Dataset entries

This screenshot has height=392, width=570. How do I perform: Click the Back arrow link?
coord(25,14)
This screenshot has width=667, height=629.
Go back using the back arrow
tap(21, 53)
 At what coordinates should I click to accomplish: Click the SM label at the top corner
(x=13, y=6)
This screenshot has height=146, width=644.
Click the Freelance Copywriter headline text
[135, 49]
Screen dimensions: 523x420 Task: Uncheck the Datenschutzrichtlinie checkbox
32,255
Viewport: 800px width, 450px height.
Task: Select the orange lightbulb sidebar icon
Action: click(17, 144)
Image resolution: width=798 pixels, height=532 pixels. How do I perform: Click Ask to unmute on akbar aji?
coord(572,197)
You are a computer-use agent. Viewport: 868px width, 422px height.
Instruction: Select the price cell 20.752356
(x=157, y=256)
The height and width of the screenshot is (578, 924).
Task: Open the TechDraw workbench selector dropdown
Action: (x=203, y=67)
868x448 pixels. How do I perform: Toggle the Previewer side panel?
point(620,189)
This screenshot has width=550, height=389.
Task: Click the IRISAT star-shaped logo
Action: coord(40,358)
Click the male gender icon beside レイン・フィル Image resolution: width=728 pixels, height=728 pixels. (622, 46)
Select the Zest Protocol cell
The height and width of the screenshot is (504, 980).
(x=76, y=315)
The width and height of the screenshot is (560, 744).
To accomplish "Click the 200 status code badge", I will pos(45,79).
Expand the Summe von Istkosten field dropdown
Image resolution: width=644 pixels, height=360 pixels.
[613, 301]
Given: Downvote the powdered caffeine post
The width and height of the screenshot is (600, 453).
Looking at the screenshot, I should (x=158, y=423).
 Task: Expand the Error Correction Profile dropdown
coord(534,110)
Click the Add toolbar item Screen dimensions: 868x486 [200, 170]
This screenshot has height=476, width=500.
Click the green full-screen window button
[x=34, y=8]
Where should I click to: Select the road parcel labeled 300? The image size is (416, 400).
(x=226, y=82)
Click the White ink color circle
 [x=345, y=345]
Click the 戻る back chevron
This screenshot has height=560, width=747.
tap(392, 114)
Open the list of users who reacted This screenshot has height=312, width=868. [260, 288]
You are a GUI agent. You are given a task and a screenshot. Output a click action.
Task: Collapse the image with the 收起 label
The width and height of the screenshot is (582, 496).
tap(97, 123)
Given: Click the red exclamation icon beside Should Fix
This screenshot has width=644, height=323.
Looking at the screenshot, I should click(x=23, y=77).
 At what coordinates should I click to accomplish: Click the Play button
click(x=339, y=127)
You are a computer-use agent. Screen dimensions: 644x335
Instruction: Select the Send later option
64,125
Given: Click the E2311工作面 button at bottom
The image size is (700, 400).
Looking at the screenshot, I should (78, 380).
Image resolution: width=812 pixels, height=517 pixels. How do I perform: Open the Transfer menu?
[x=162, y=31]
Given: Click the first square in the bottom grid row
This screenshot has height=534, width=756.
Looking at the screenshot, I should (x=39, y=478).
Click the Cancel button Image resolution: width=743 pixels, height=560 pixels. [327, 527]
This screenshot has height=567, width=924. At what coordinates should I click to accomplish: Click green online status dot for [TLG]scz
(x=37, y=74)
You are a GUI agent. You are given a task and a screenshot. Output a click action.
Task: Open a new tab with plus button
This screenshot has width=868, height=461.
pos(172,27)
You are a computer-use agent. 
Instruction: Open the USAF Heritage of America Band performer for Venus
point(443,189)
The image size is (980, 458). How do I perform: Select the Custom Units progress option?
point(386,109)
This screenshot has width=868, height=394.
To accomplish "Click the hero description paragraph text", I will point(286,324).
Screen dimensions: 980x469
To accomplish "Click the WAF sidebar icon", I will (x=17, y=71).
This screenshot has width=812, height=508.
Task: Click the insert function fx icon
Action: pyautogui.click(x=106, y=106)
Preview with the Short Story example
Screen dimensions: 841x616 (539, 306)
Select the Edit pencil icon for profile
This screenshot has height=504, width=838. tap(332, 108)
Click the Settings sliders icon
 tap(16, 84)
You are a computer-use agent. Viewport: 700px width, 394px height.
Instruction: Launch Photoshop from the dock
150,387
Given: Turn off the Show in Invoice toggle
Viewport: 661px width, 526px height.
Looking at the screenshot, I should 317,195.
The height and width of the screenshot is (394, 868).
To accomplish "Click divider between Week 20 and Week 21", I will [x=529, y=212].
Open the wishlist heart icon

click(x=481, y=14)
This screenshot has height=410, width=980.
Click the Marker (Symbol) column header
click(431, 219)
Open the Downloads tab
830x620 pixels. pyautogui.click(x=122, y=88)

Task:
Wherever a line above contains "computer", copy that line.

Completed exercise:
You are a computer-use agent. Viewport: 868px width, 422px height.
You are a computer-use agent. Screen dimensions: 644x335
You are a computer-use agent. 
You are a computer-use agent. Viewport: 700px width, 394px height.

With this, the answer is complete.